The Plain Dealer article by Ted Diadiun points to several instances 
when Kennedy "ignored" the facts, including:

"In his online footnotes, Kennedy refers no less than a half-dozen 
times to a five-month-long post-election investigation commissioned 
by the Democratic National Committee called `Democracy at Risk.'
"Somehow he never gets around to quoting the DNC investigative 
team's conclusion that `The statistical study of precinct-level data 
does not suggest the occurrence of widespread fraud that 
systemically misallocated votes from Kerry to Bush."

The newspaper also notes: "Kennedy saw conspiracy in a Franklin 
County foul-up that resulted in far too few voting machines at a 
polling place in a heavily black area that would presumably vote 
mainly for Kerry.

"But he didn't tell his readers that the chairman of the Franklin 
County elections board, who oversaw the county's voting machine 
allocation, was a black man who also chairs the county Democratic 
Party. Not a likely candidate to steal votes for Bush."
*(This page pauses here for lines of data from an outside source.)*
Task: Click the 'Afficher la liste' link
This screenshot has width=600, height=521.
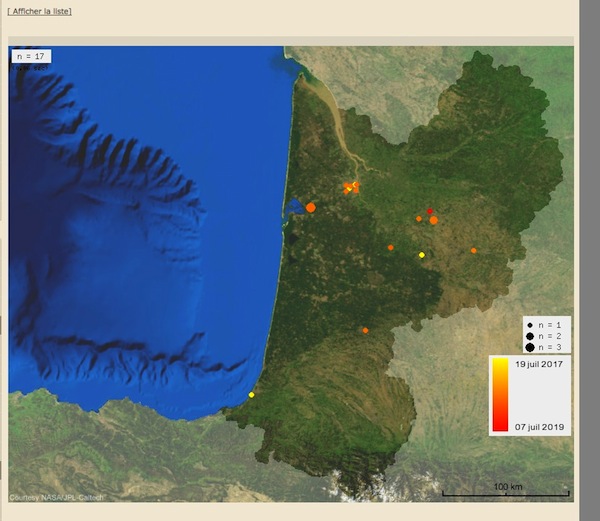Action: (39, 11)
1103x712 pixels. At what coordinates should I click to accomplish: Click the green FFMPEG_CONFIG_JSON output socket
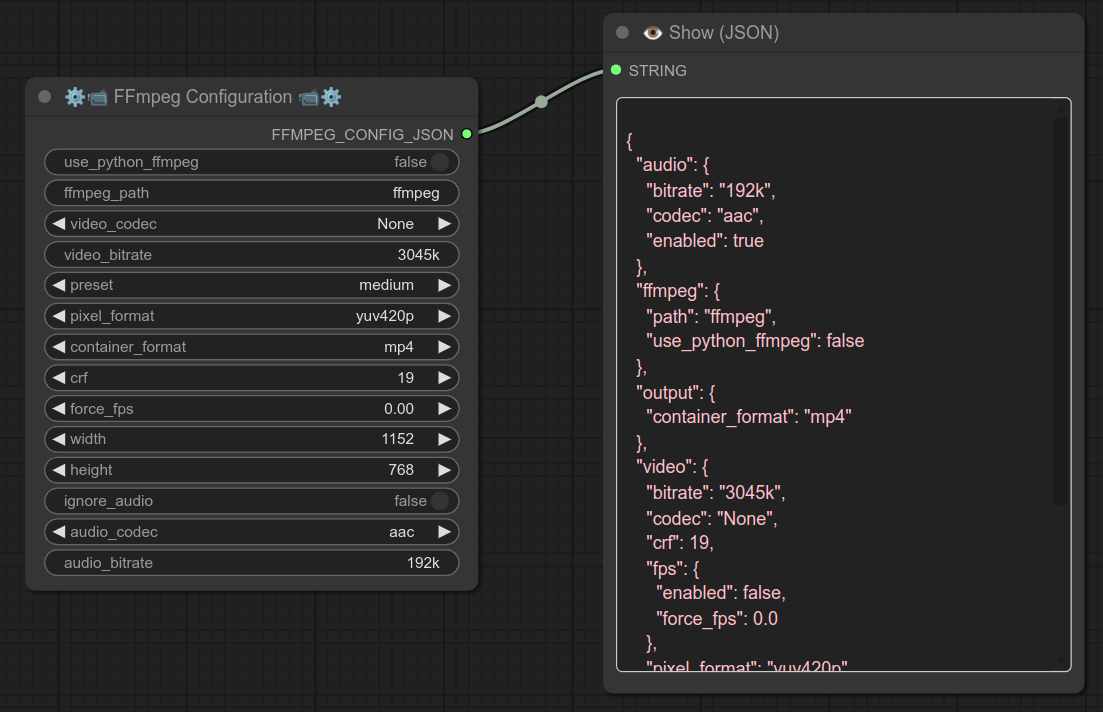pyautogui.click(x=466, y=133)
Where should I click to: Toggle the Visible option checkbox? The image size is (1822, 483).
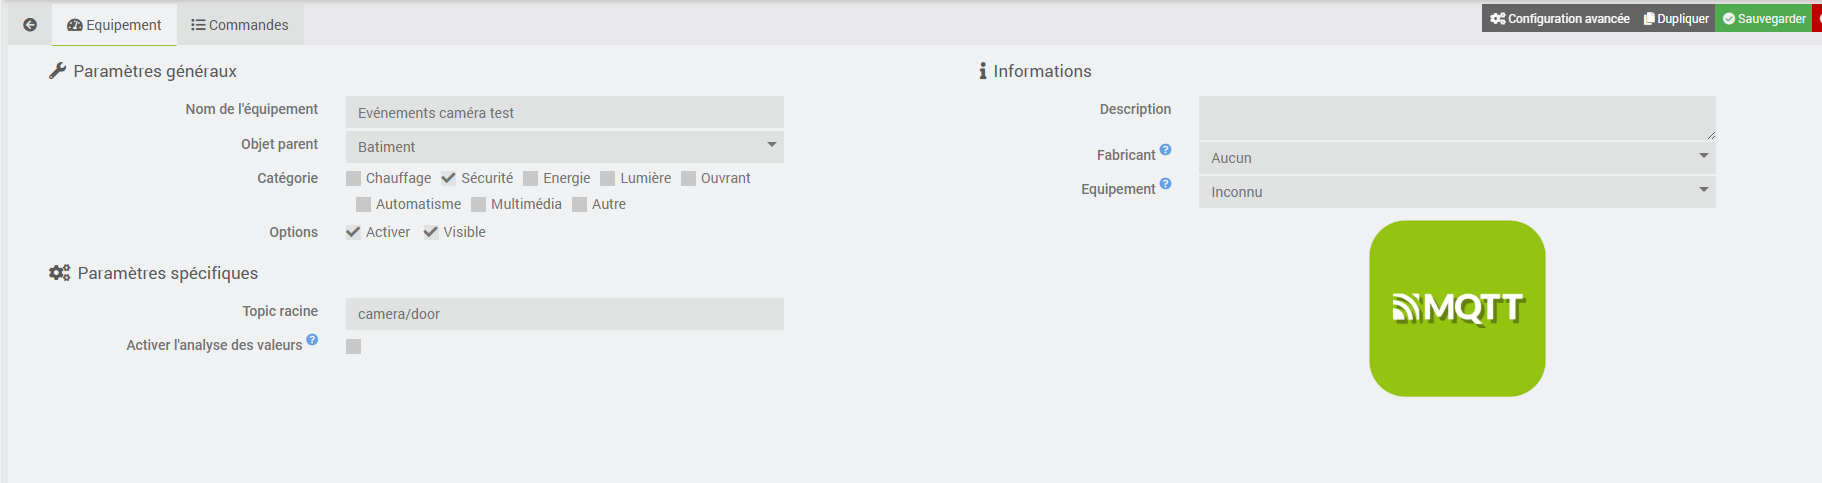[431, 232]
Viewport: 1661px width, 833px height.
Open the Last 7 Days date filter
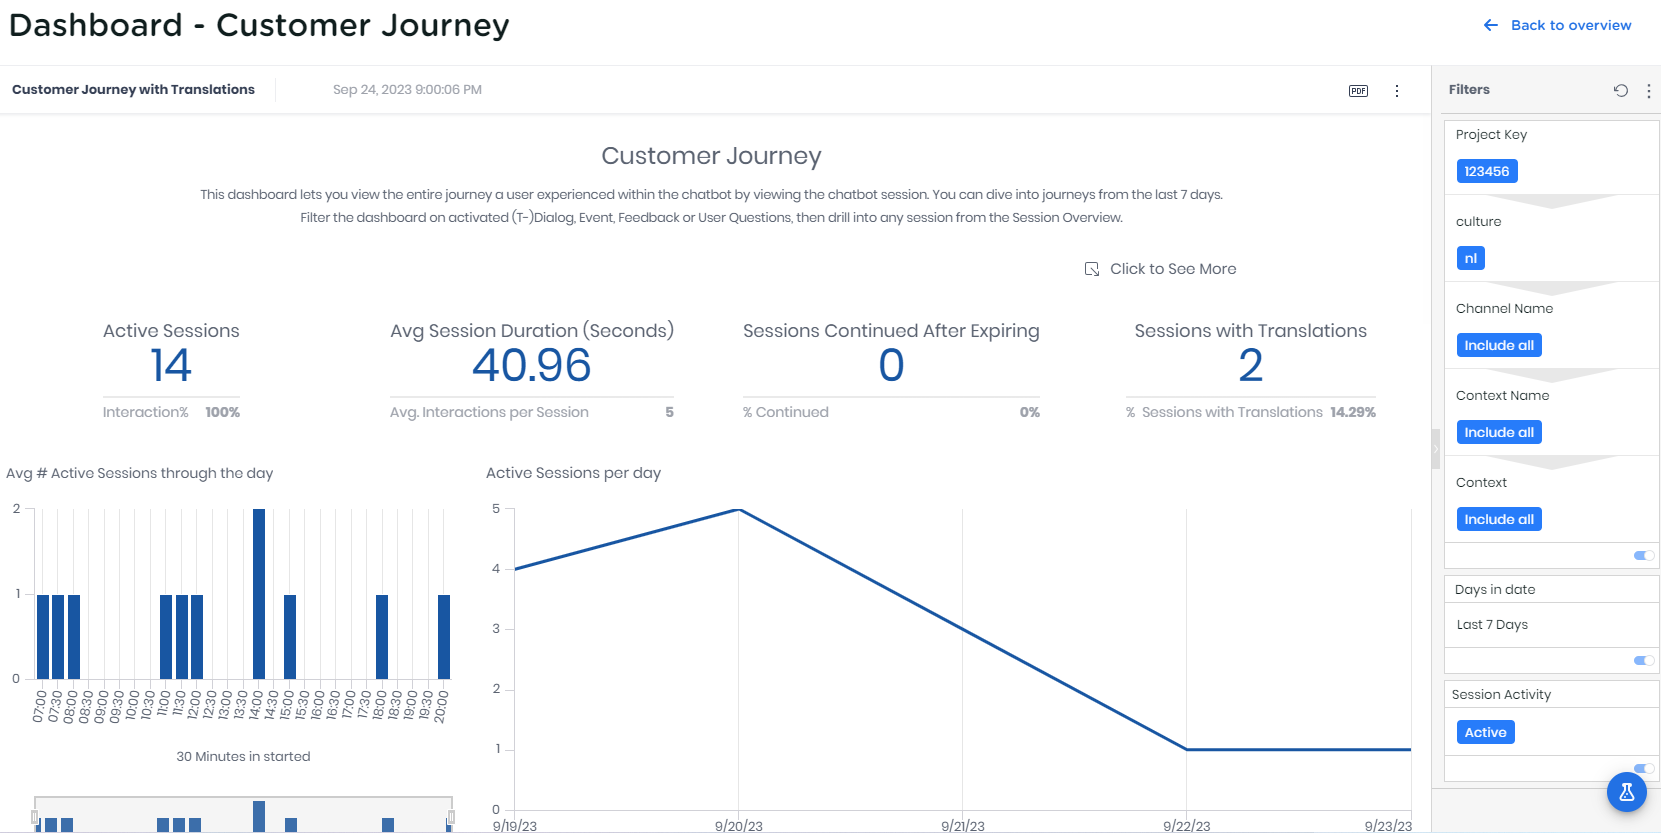coord(1492,625)
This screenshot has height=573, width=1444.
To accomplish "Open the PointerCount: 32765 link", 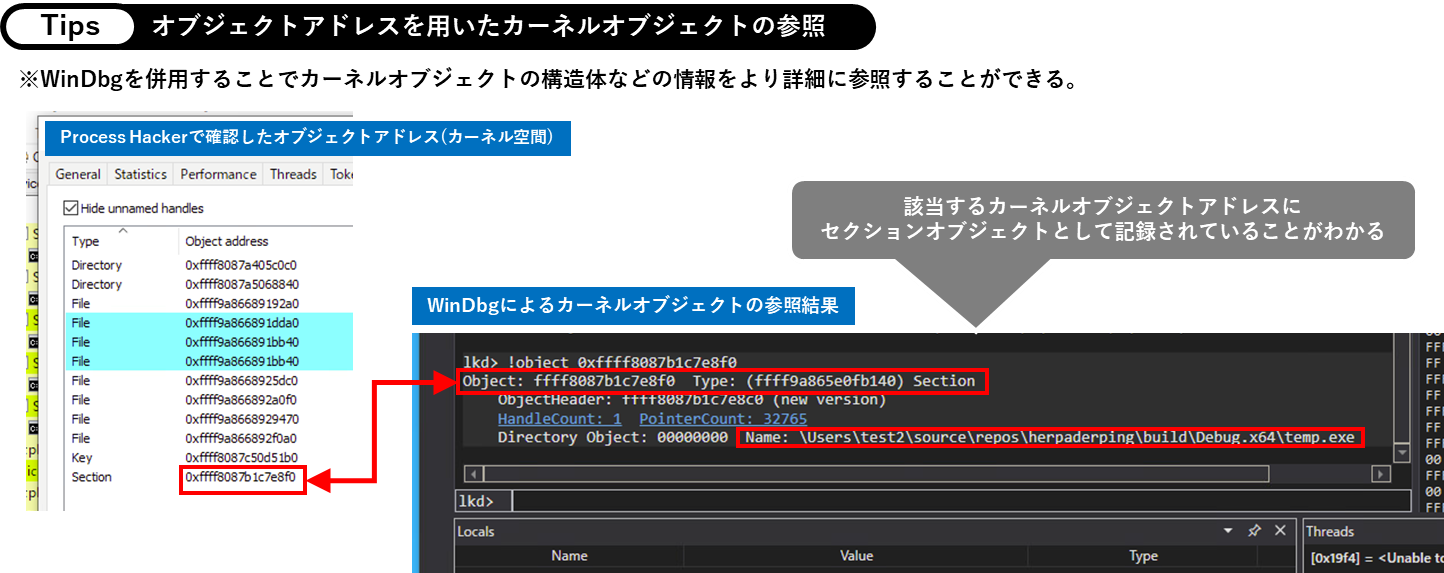I will tap(723, 419).
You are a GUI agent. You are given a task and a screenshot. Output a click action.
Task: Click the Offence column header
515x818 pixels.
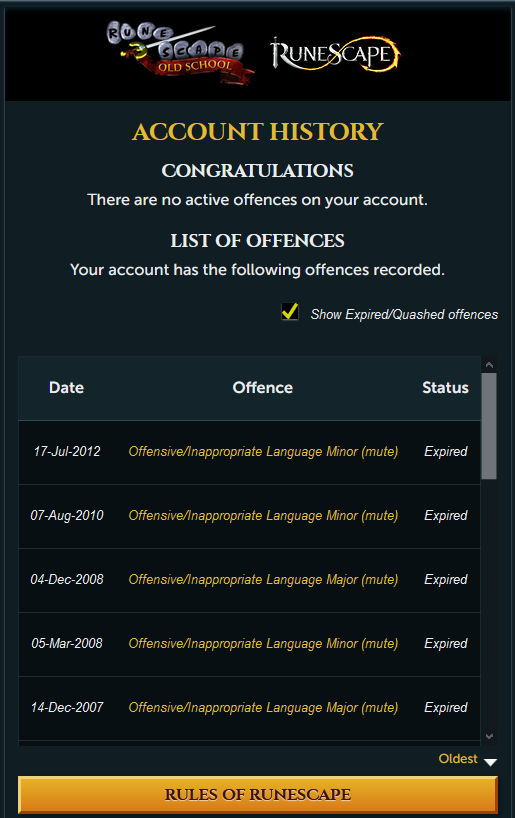(262, 388)
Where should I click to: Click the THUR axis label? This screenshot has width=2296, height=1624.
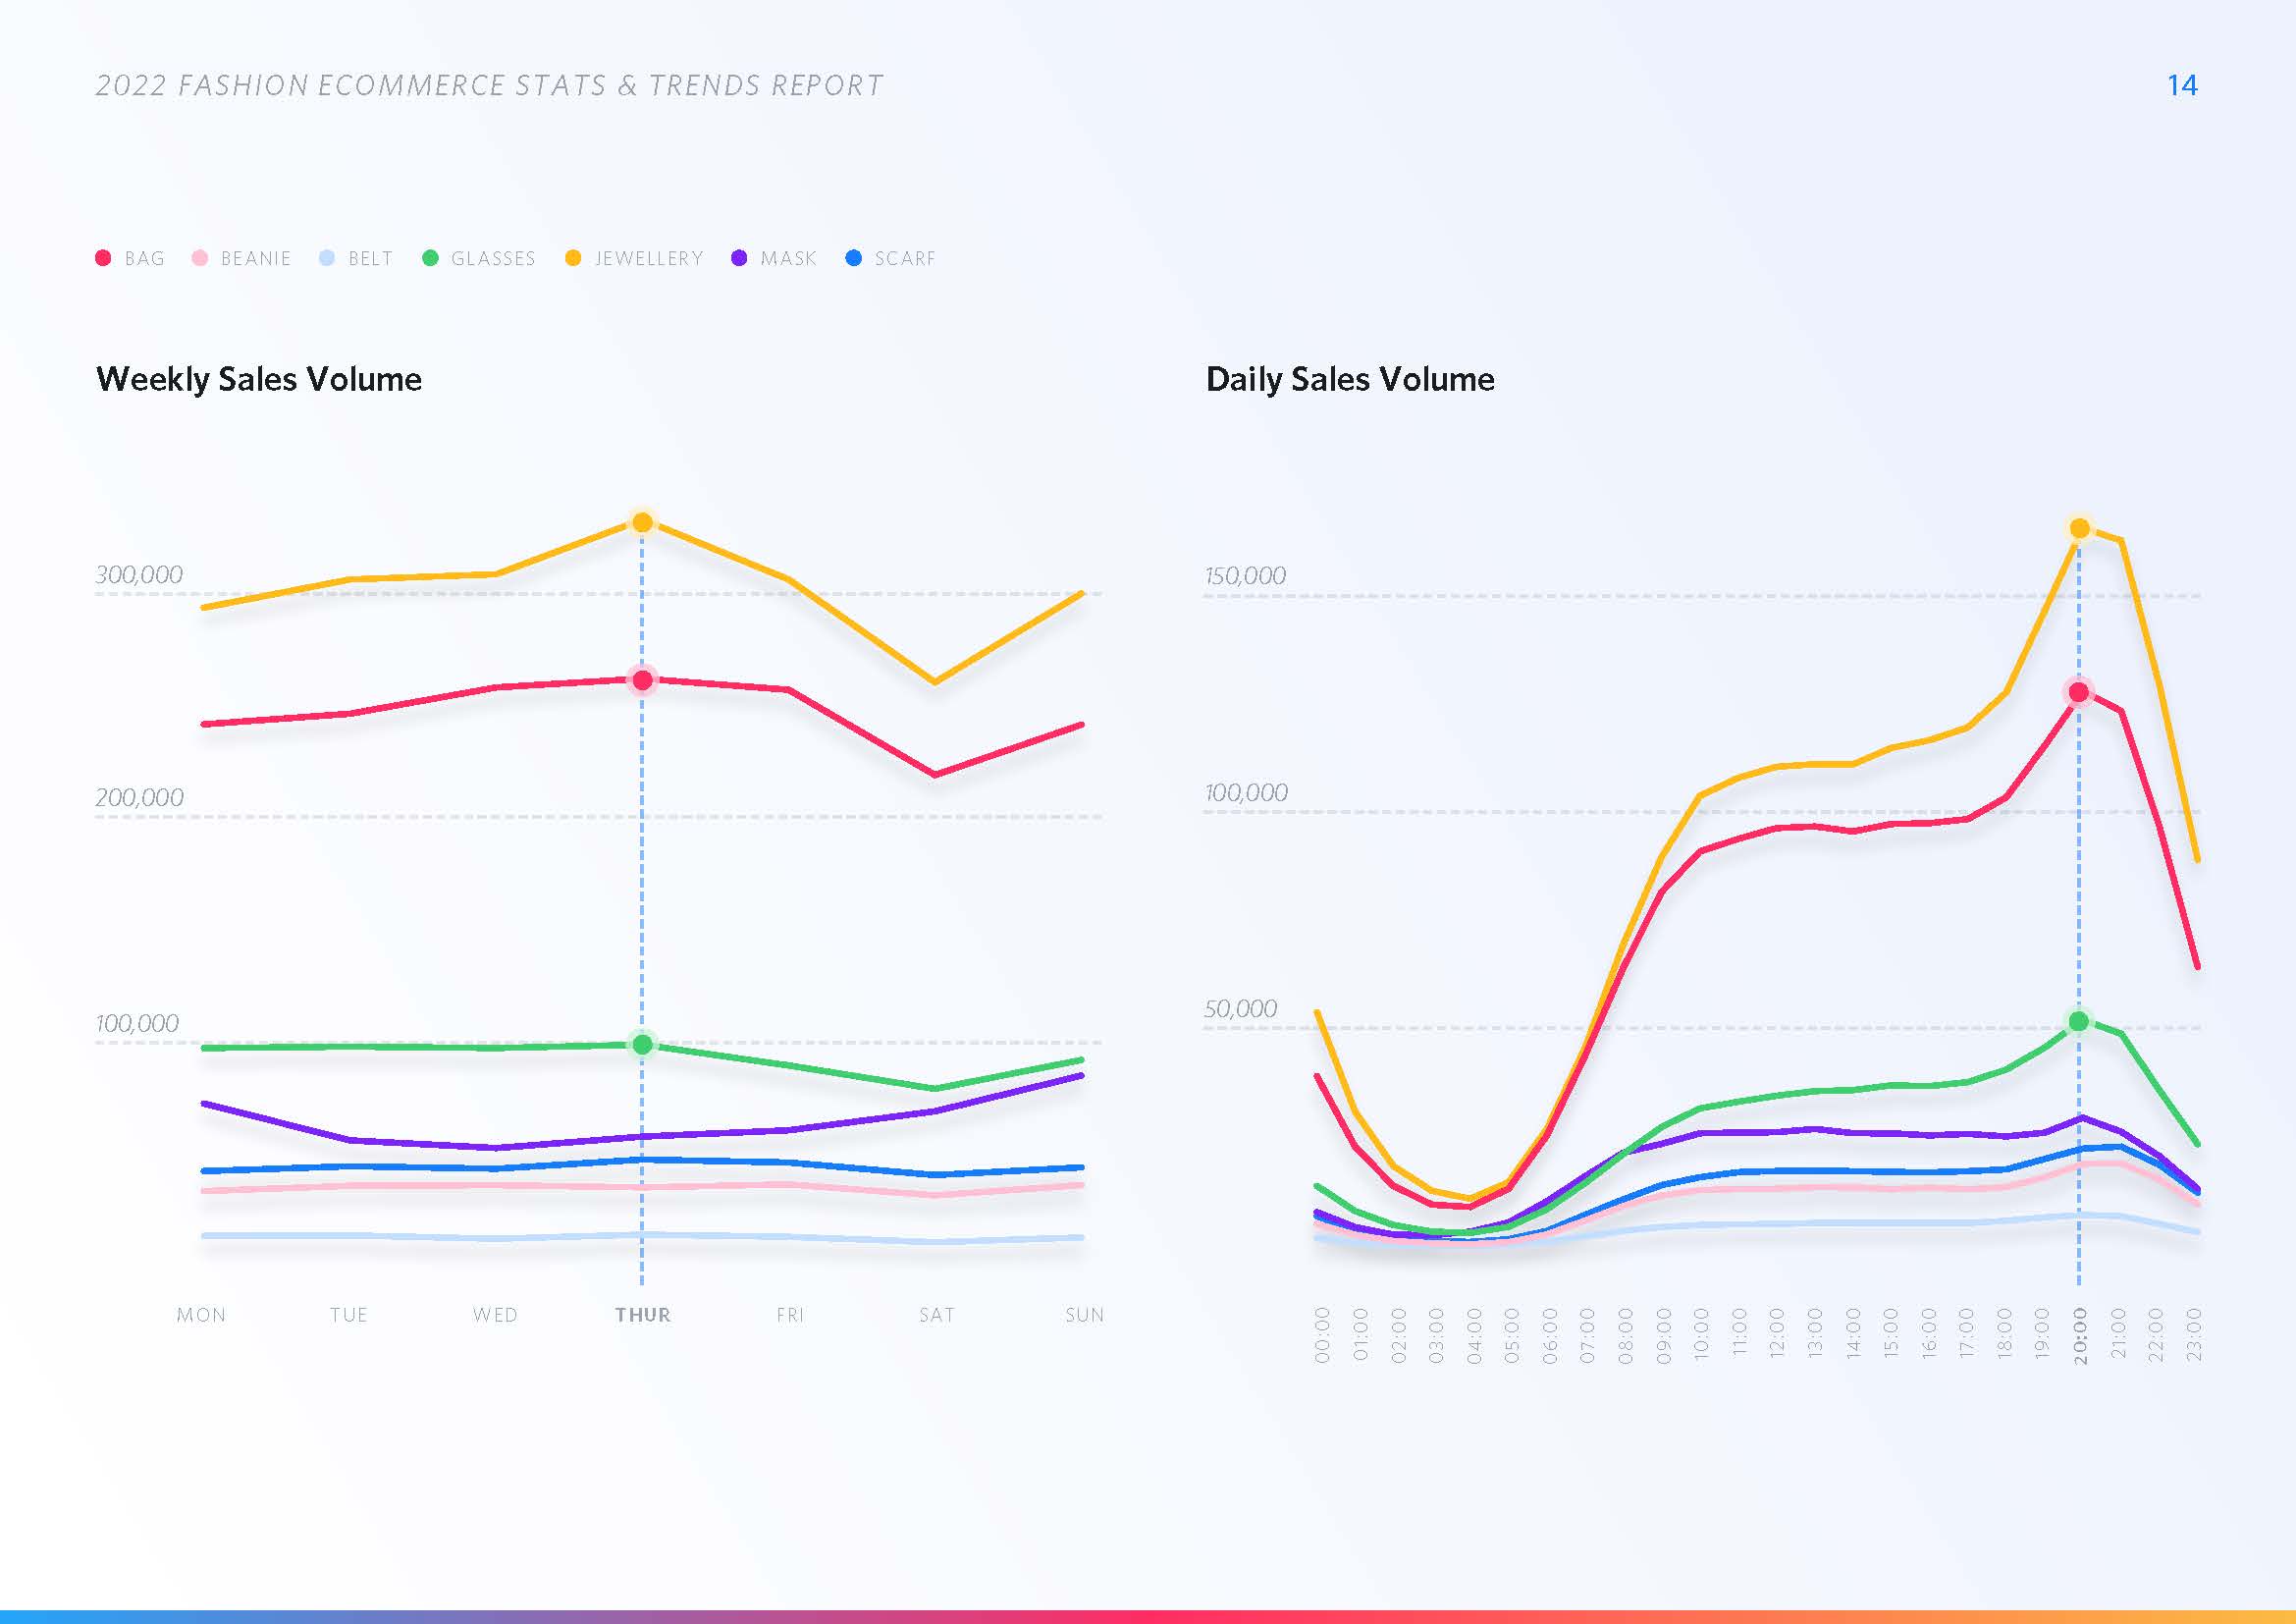[643, 1315]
Plain Dealer Metro Editor Jean Dubail said this about the Kennedy 
article: "My first reaction after reading the thing was how little 
actual news there was in it."


Carl Weiser, government and public affairs editor for the Cincinnati 
Enquirer, expressed similar sentiments: "I read it and nothing in 
there was really new. The folks who know Ohio elections best checked 
into it and found there was no conspiracy."
And a story by Farhad Manjoo on the Web site Salon.com – another 
news source that's far from conservative – states: "If you do read 
Kennedy's article, be prepared to machete your way through numerous 
errors of interpretations and his deliberate omission of key bits of 
data."

The Plain Dealer concludes: "The less somebody knows about the 2004 
Ohio election and the father away from Ohio he is, the more likely 
he is to find merit in that Rolling Stone piece. And since our 
audience is right here in Northeast Ohio, I'm sure that most of you 
have already figured out that it's nonsense."